[Begin Text extract]

There are often more than twenty-four operational satellites as new
ones are launched to replace older satellites. Each satellite orbit
is extremely precise and repeats almost the same ground track as
the earth turns beneath the satellites once each day. Based on
these precise orbits, GPS satellites can relay their location to
any number of receiving units.
[0007] A device equipped to receive GPS data scans radio
frequencies for signals from GPS satellites. Upon receiving such a
satellite signal, the device can determine the precise location of
the satellite via one of different conventional methods. The device
will continue scanning for satellite signals until it has acquired
at least three different satellite signals, each emanating from a
different GPS satellite. The device utilizes the three known
positions to determine its own two-dimensional position relative to
the GPS satellites by implementing geometric triangulation.
Additionally, the device may acquire a fourth satellite signal from
a fourth GPS satellite to calculate its own three-dimensional
position. The positioning and velocity data can be updated in real
time on a continuous basis for an unlimited number of users.
[0008] Typically, in a location monitoring process, detailed map
data are loaded into a memory of a telematics device. In the
navigation use case, for example, the map data may be manipulated
to provide route planning to a user of the telematics device. The
telematics device may include a wireless communication mechanism
that allows the map data to be received and updated from a server
during a trip. The map data can include, for example, thoroughfare
identifications, intersection identifications, altitude
information, longitude information, latitude information, and the
like. Using the map data, the device may, for example, display a
portion of the data as a map to a user of the device, typically
identifying the telematics device's location and orientation within
the displayed map.
[0009] "Map matching" is a technology that provides location
information based on a vectorial map containing road segments with
specific information for a defined area, such as a country. For
example, the process of plotting the device's present location
within the map data, and mapping that location to the map is
referred to as map matching or road locking. Map matching may also
occur at a server that receives the telematics device's current
location from the device via a wireless communication mechanism.
Problems often occur with the map matching when the precise
location of the telematics device at any particular moment in time
and space is inaccurate, or when the map data contain slight
inaccuracies. In some map matching processes, these inaccuracy
problems are addressed by applying a correction to forcibly move
the telematics device's current location to a closest road of the
map data if the telematics device's current location is determined
to be out of the road of the map data.

[End Text extract]

Things to do –
a – State whether each statement agrees with the GPS excerpt, answering yes or no and quoting the exact words of the excerpt that settle it: (i) The device uses three known satellite positions to find its own two-dimensional position. (ii) Map matching can take place only on the telematics device itself. (iii) Each satellite orbit repeats almost the same ground track twice each day.
b – Transcribe the part of the GPS excerpt starting at "Additionally, the device" and ending at "number of users.".
The material that comes next has no connection to the GPS excerpt.

[Begin Supplied data]

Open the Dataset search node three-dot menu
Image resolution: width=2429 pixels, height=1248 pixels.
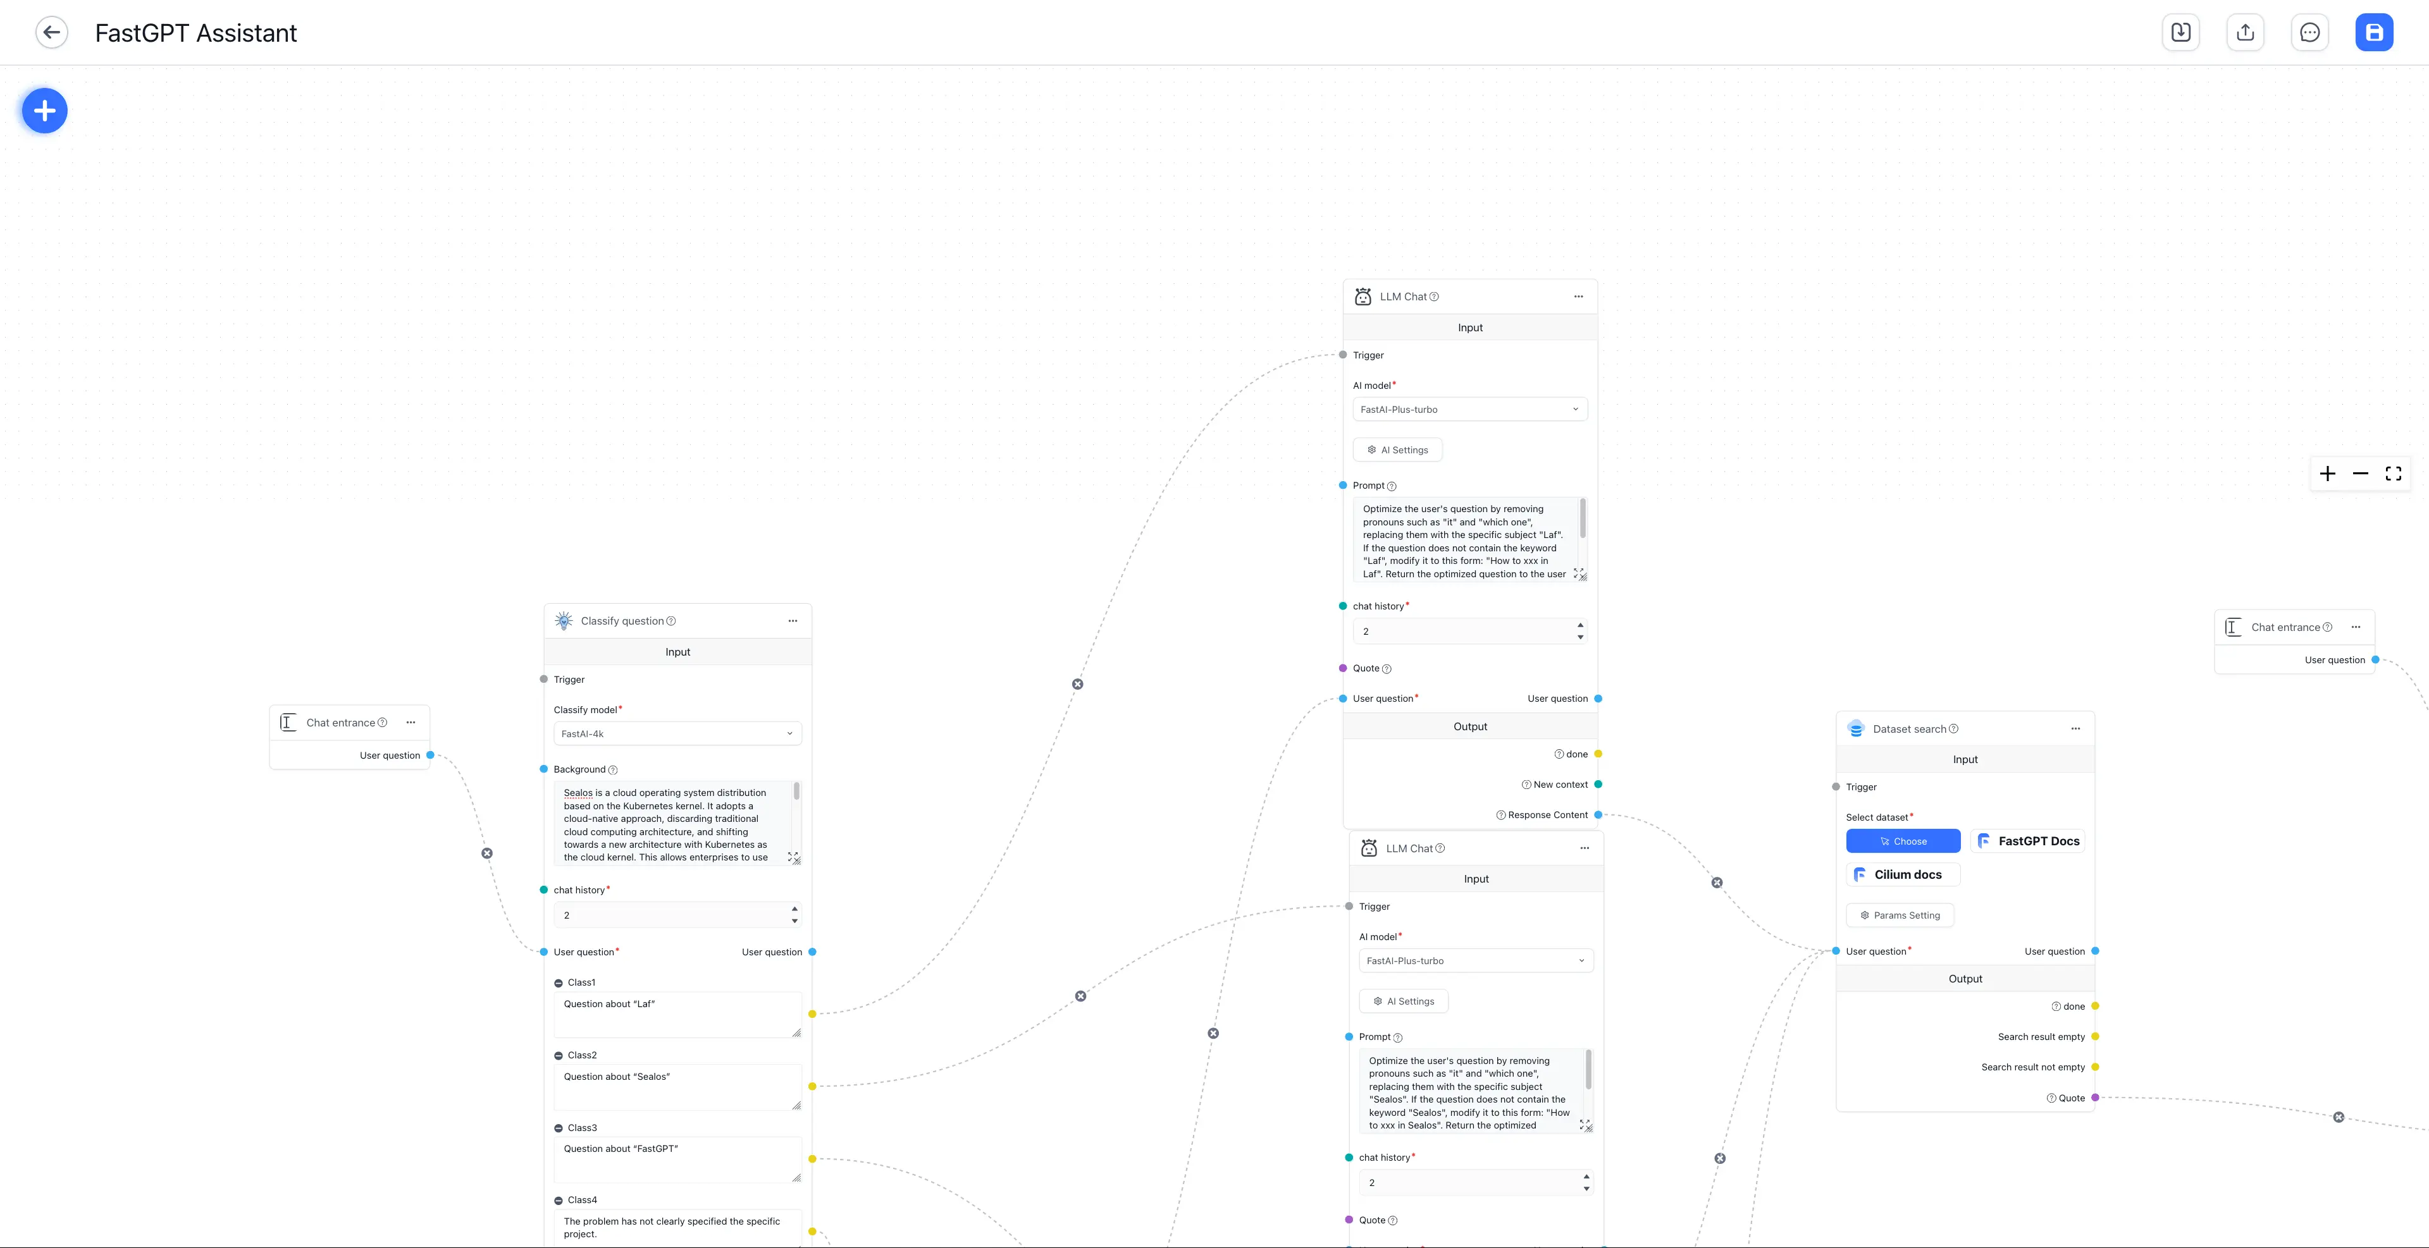tap(2074, 729)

[End Supplied data]

Solved tasks –
a –
(i) Yes: "The device utilizes the three known positions to determine its own two-dimensional position relative to the GPS satellites by implementing geometric triangulation."
(ii) No: "Map matching may also occur at a server that receives the telematics device's current location from the device via a wireless communication mechanism."
(iii) No: "repeats almost the same ground track as the earth turns beneath the satellites once each day."

b –
Additionally, the device may acquire a fourth satellite signal from
a fourth GPS satellite to calculate its own three-dimensional
position. The positioning and velocity data can be updated in real
time on a continuous basis for an unlimited number of users.